Sudah seminggu ia bekerja di Indonesia. Berada jauh dari keluarganya di seberang lautan. Keluarganya sangat khawatir padanya yang tiba-tiba dipindah tugaskan ke Indonesia. Dan juga main hari ia tinggal di Negara asing itu, semakin ada sesuatu yang salah dengan negara tersebut
“Murung lagi? Akhir-akhir ini kenapa kau sering melamun sih? Ada masalah?” tanya Teman barunya di Indonesia.
“Boleh aku bertanya? Ketut kan juga orang Indonesia. Sebenarnya apa yang terjadi sih? Kok jadi beda, gak kayak dulu,” tanyanya.
“Beda? Dalam bentuk apa?” tanya Ketut.
“Semuanya. Terakhir aku kemari tidak seperti ini.”
“Terakhir kau kemari itu tuh kapan? Sepuluh tahun yang lalu? Saat masih bisa berkumpul bebas?” tanya Ketut. Ia mengangguk ragu.
“Yaah, banyak hal yang terjadi setelah itu. Mungkin dulu kalau ada demo paling di pancoran atau gak di monas, sekarang di mana-mana. Depan rumah pun bisa. Yaah begitulah keadaan Indonesia sekarang.” Dia masih berpikir tentang apa yang Ketut katakan sebelumnya, ia masih belum terlalu mengerti.
“Kalau masih gak ngerti, kenapa tidak ikut aku aja setelah bekerja? Ke tempat nongki kita, nanti disana aku jelaskan padamu. Kau mau tidak?” ajak Ketut.
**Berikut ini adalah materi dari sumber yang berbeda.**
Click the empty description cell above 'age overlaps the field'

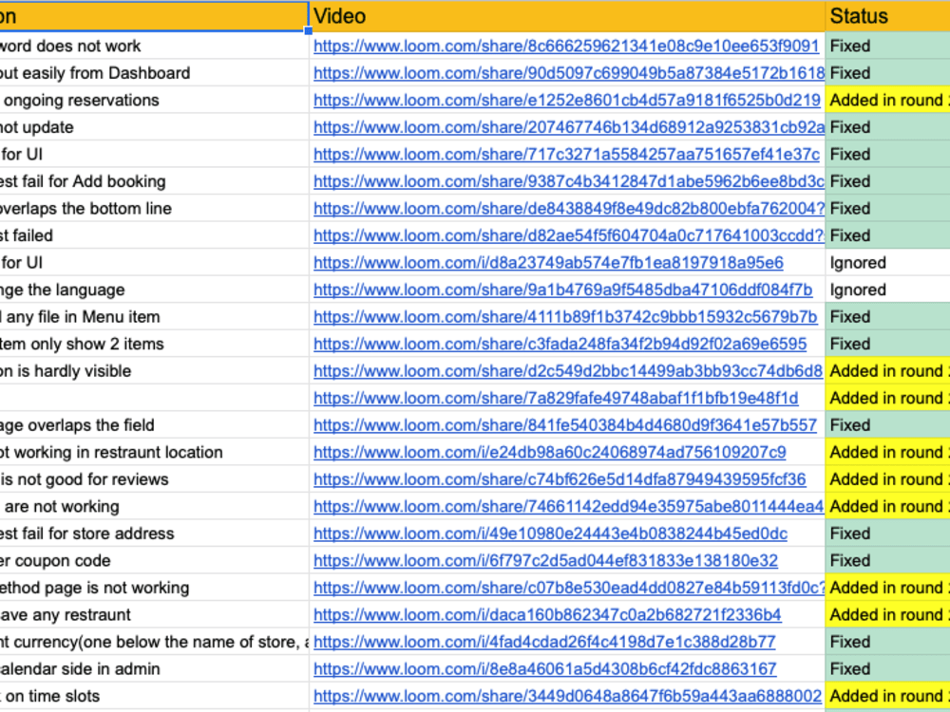(152, 398)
“Ketut.. kau ikut organisasi? Kalau ketahuan pimpinan bagaimana? Kau bisa dipecat.”
“Makanya aku cuman bilang ke kau doang, gak ke rekan-rekan yang lain,” bisik Ketut. dia terdiam sebentar dan mengangguk setuju, meskipun ia sedikit ragu untuk pergi ke tempat yang seperti itu di saat yang seperti ini.
Setelah selesai bekerja, Ketut mengajaknya ke café biasa di pinggir jalan. Seperti halnya markas organisasi pada saat itu, Ketut menyampaikan kata sandi kepada bartender yang dikemas dengan obrolan ringat yang mengarahkan mereka ke ruangan belakang.
Teman-teman Ketut yang berada di ‘tempat nongki’ aa sepuluh orang di ruangan itu, mereka sedang merencanakan sesuatu dan tiba-tiba dikejutkan oleh Ketut dan orang asing datang.
“Tenang, ini orang yang kubilang waktu itu,” kata Ketut menurunkan pistol yang diarahkan kepadanya.
Ketut menjelaskan apa maksud kedatangan orang asing itu kepada teman-teman, mereka mengangguk mengerti. Mereka menjadi ramah dan sangat bersedia untuk menjeaskan semuanya. Dia mengerti sekarang, apa yang salah dengan negeri ini.
“Indonesia sudah tidak seperti sebuah negara,” katanya.
“Uuwah, bisa juga kau berkata seperti itu,” celetuk Ketut. dan di hari itu juga, dia langsung bergabung dengan organisasi tersebut.
Sekarang ia menyeruakan aspirasi-aspirasi, meskipun ia tidak menjadi bagian saat demo berlangsung, tapi dia aktif di baliknya. Membuat tulisan-tuisan dalam bentuk bahasa internasional pada saat itu, sebelumnya Ketut bilang kalau semua rang yang mengerti bahasa asing sudah di telan bumi—istilah mereka.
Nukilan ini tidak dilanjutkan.